───── MATERIAL PROVIDED

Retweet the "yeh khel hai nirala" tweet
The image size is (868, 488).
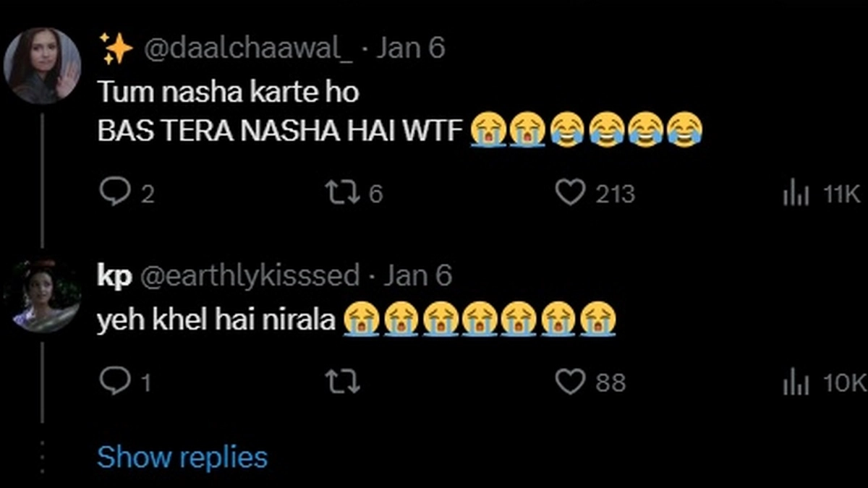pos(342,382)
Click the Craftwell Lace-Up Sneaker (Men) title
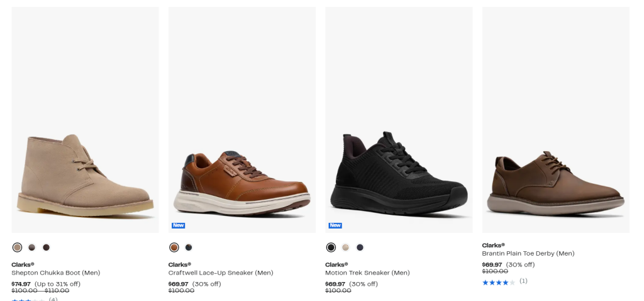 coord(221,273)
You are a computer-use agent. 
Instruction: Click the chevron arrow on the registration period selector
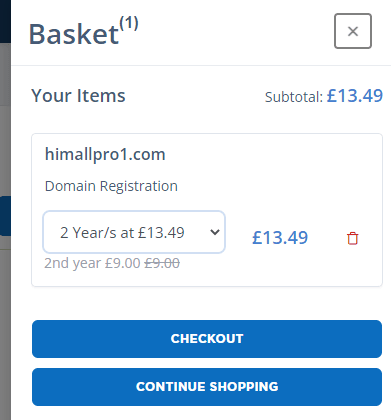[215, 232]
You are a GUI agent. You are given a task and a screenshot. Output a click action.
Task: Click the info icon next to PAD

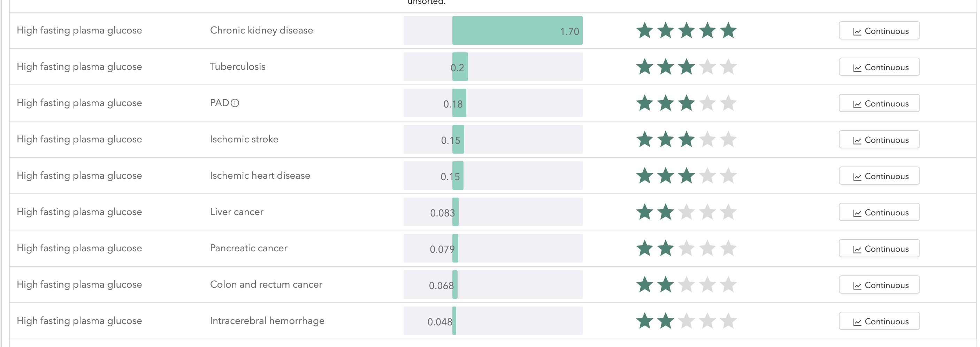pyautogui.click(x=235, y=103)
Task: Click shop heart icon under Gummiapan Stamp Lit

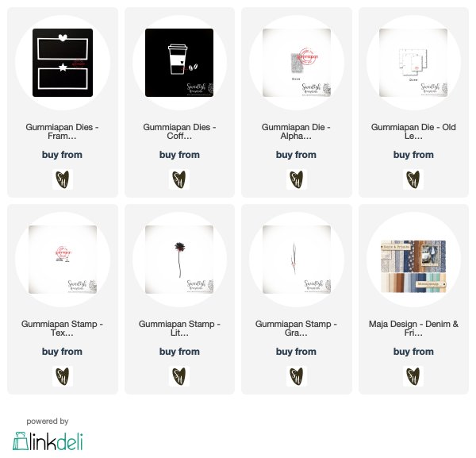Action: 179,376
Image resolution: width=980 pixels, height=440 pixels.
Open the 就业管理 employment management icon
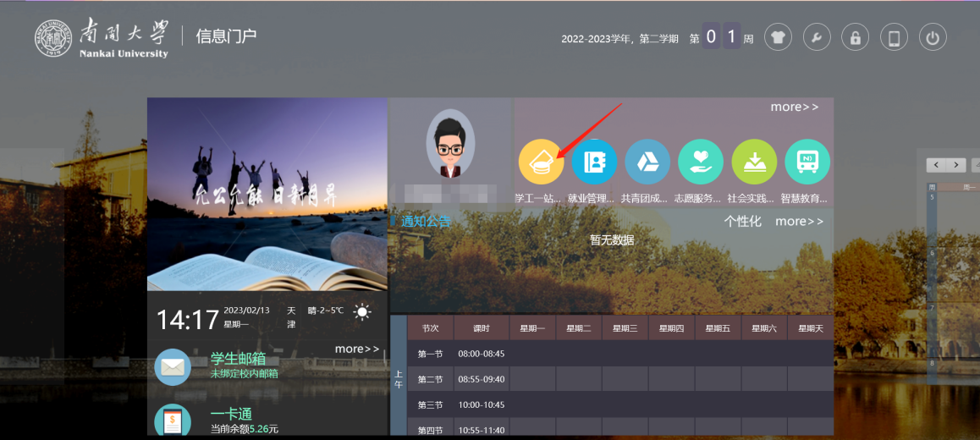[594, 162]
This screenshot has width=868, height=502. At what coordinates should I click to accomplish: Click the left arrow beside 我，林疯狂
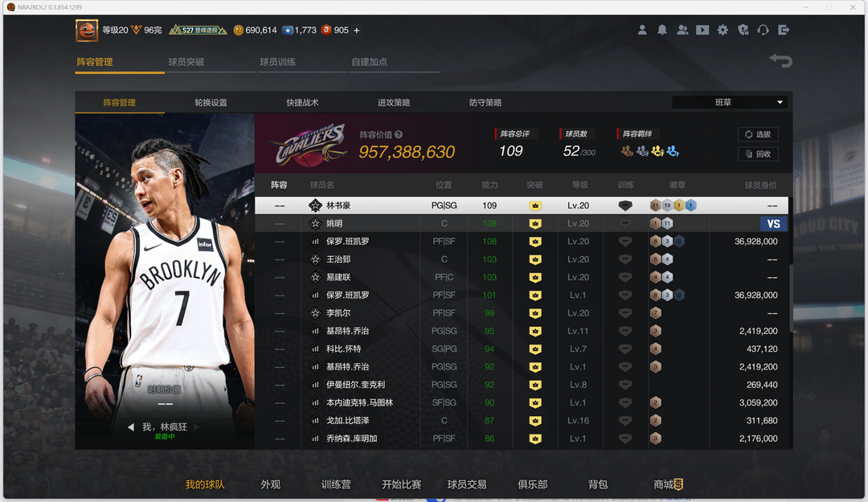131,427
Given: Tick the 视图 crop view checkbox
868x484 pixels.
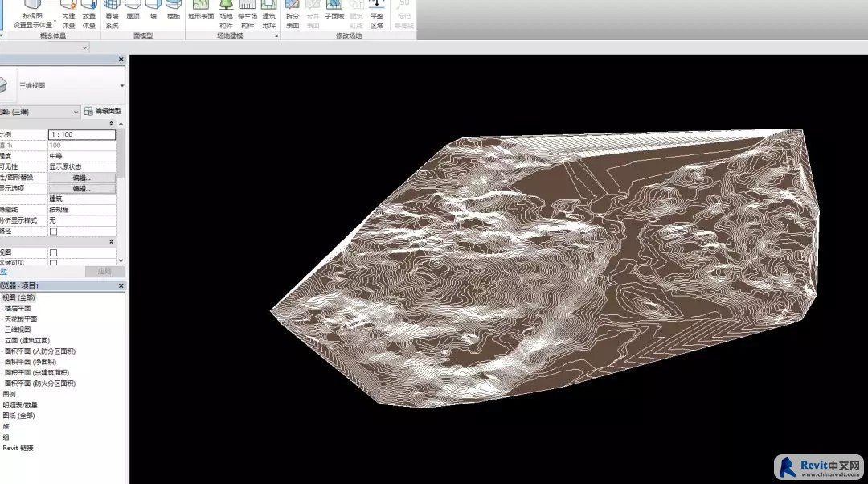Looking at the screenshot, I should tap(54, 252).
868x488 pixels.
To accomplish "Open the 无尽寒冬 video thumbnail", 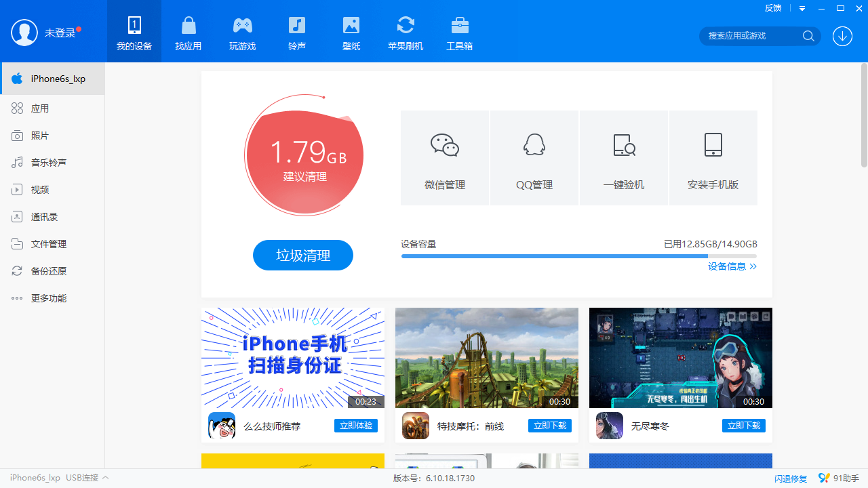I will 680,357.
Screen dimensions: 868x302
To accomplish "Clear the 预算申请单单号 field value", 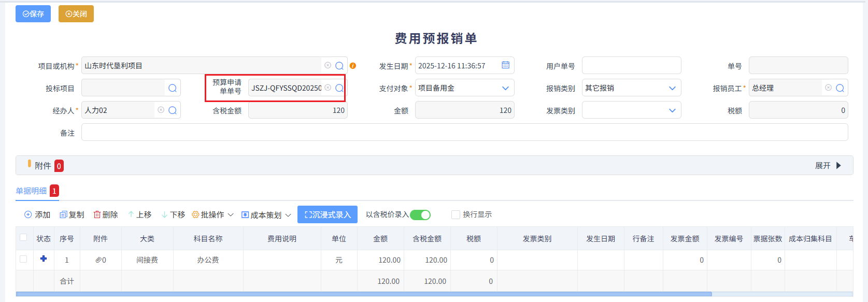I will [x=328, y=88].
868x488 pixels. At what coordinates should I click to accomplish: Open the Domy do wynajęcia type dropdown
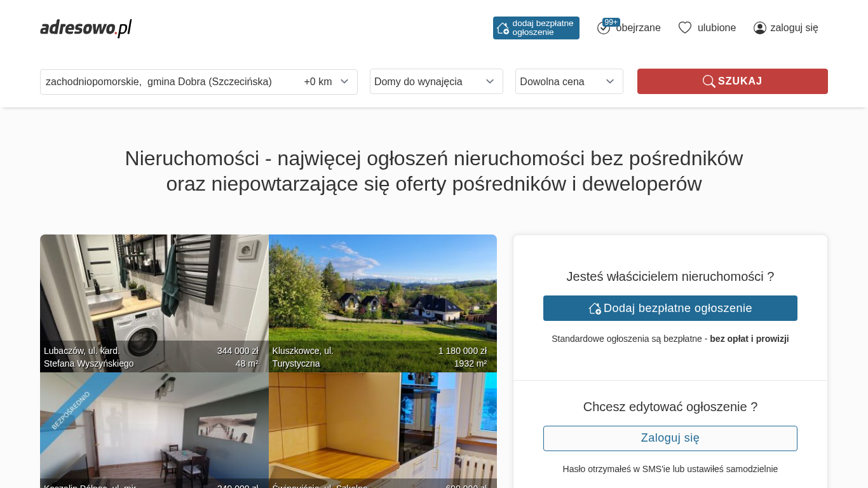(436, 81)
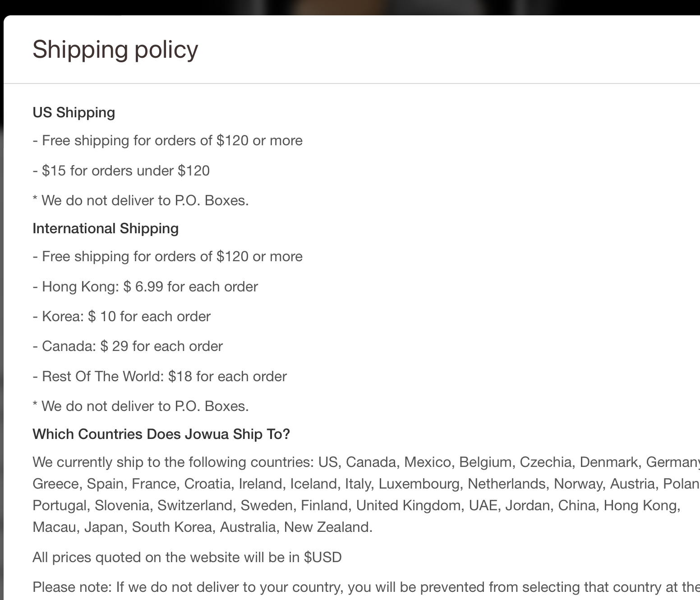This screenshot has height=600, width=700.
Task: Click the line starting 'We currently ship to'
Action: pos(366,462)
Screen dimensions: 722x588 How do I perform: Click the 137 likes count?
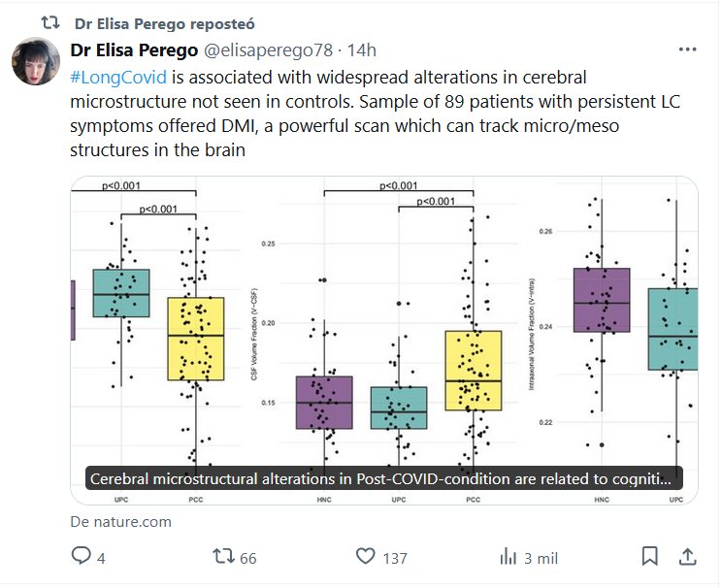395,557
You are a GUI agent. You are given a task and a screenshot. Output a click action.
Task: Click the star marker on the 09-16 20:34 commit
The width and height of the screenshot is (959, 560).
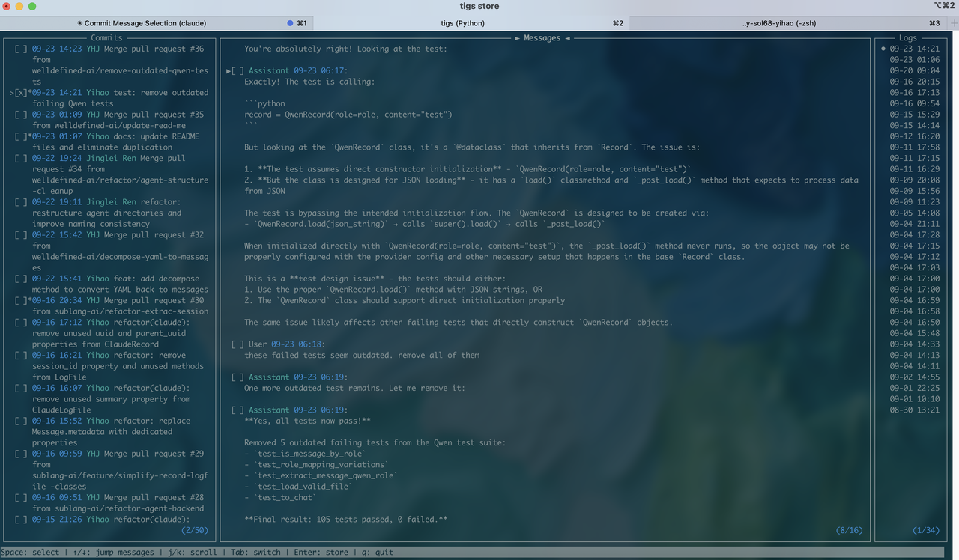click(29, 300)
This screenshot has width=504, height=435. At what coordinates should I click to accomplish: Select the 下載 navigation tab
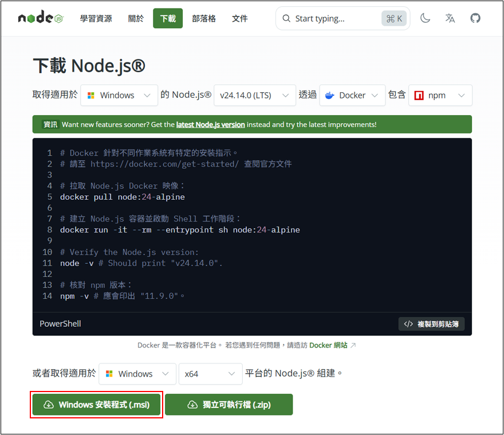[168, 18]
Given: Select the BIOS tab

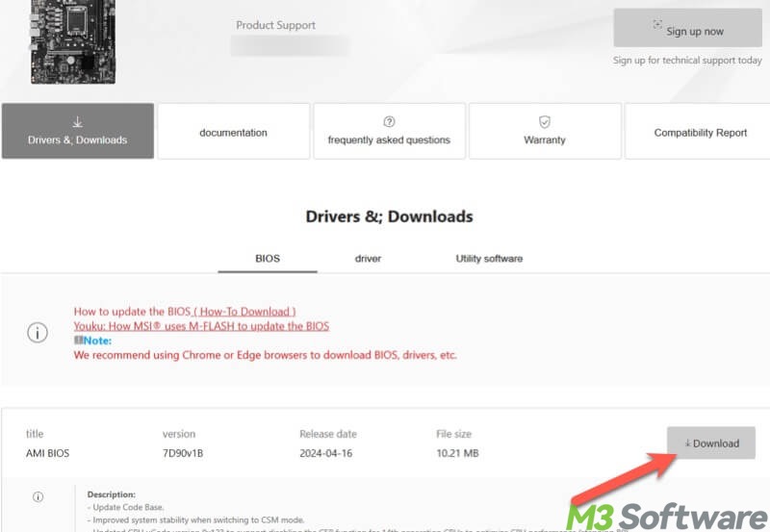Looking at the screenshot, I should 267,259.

──────────

**DIRECTIONS:** Only the lines from the one with "This screenshot has width=504, height=435." through the final line of the entries belong in the answer, set down exactly, with both ends included and no pictures.

**WORKED SOLUTION:**
This screenshot has width=504, height=435. At what coordinates should I click to accomplish: Select the 下載 navigation tab
[168, 18]
Given: Select the BIOS tab

Looking at the screenshot, I should 267,259.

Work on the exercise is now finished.